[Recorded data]

——

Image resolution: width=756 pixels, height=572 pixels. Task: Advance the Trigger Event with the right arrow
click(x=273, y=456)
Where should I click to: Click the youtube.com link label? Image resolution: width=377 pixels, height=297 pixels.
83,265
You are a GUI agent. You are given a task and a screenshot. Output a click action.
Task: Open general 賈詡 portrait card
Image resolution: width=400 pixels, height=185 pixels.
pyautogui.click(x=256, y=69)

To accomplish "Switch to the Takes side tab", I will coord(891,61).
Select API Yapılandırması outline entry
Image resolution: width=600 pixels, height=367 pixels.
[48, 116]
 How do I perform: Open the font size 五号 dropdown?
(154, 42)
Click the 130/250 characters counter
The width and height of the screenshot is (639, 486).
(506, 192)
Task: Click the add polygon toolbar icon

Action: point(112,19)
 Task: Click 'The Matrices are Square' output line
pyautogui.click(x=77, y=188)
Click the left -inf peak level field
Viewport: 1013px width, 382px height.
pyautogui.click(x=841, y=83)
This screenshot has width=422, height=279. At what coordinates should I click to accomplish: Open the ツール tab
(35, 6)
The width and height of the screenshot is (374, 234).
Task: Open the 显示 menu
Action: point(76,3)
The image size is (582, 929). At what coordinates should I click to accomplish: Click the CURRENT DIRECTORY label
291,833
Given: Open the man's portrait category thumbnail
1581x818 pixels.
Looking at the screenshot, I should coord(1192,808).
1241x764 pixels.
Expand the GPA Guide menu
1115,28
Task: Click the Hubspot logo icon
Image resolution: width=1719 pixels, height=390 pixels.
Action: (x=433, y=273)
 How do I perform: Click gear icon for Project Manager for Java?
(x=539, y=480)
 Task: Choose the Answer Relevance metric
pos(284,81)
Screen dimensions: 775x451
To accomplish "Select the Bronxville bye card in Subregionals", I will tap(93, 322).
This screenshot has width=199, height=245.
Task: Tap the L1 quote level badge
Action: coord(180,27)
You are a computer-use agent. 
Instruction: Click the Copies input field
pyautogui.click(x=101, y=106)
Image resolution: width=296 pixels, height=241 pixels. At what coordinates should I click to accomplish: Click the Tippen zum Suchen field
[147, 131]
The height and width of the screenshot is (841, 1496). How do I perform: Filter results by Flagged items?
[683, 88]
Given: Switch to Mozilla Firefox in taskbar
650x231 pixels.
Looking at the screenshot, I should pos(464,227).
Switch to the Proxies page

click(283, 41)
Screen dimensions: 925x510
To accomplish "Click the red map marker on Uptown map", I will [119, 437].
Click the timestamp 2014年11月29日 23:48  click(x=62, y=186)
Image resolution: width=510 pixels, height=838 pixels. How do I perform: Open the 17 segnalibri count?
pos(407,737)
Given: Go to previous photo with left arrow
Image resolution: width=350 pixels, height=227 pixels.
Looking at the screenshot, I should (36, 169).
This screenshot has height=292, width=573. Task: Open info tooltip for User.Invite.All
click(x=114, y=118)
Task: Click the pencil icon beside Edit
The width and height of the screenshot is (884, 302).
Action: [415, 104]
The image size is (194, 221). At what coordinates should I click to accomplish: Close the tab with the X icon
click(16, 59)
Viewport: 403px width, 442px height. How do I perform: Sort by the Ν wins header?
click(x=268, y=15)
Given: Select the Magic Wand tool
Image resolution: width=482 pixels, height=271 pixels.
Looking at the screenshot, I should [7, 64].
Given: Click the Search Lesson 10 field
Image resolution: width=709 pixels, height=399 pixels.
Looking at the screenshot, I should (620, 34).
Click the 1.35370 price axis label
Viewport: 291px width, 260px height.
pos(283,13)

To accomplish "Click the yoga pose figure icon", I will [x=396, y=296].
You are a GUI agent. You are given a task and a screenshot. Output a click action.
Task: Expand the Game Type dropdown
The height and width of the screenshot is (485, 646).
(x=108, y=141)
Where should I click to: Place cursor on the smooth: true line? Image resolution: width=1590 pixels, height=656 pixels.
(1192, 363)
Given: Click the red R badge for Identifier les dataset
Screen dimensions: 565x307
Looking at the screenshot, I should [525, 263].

——

▶ [Your objective]
Please return only the lines from the one that contains "This screenshot has height=292, width=573." through the final line of the entries, each exactly as written.

▶ [Response below]
This screenshot has height=292, width=573. Task: Open info tooltip for User.Invite.All
click(x=114, y=118)
Task: Click the pencil icon beside Edit
The width and height of the screenshot is (884, 302).
Action: [415, 104]
The image size is (194, 221). At what coordinates should I click to accomplish: Close the tab with the X icon
click(16, 59)
Viewport: 403px width, 442px height. How do I perform: Sort by the Ν wins header?
click(x=268, y=15)
Given: Select the Magic Wand tool
Image resolution: width=482 pixels, height=271 pixels.
Looking at the screenshot, I should [7, 64].
Given: Click the Search Lesson 10 field
Image resolution: width=709 pixels, height=399 pixels.
Looking at the screenshot, I should (620, 34).
Click the 1.35370 price axis label
Viewport: 291px width, 260px height.
pos(283,13)

To accomplish "Click the yoga pose figure icon", I will [x=396, y=296].
You are a GUI agent. You are given a task and a screenshot. Output a click action.
Task: Expand the Game Type dropdown
The height and width of the screenshot is (485, 646).
(x=108, y=141)
Where should I click to: Place cursor on the smooth: true line? Image resolution: width=1590 pixels, height=656 pixels.
(1192, 363)
Given: Click the red R badge for Identifier les dataset
Screen dimensions: 565x307
Looking at the screenshot, I should [525, 263].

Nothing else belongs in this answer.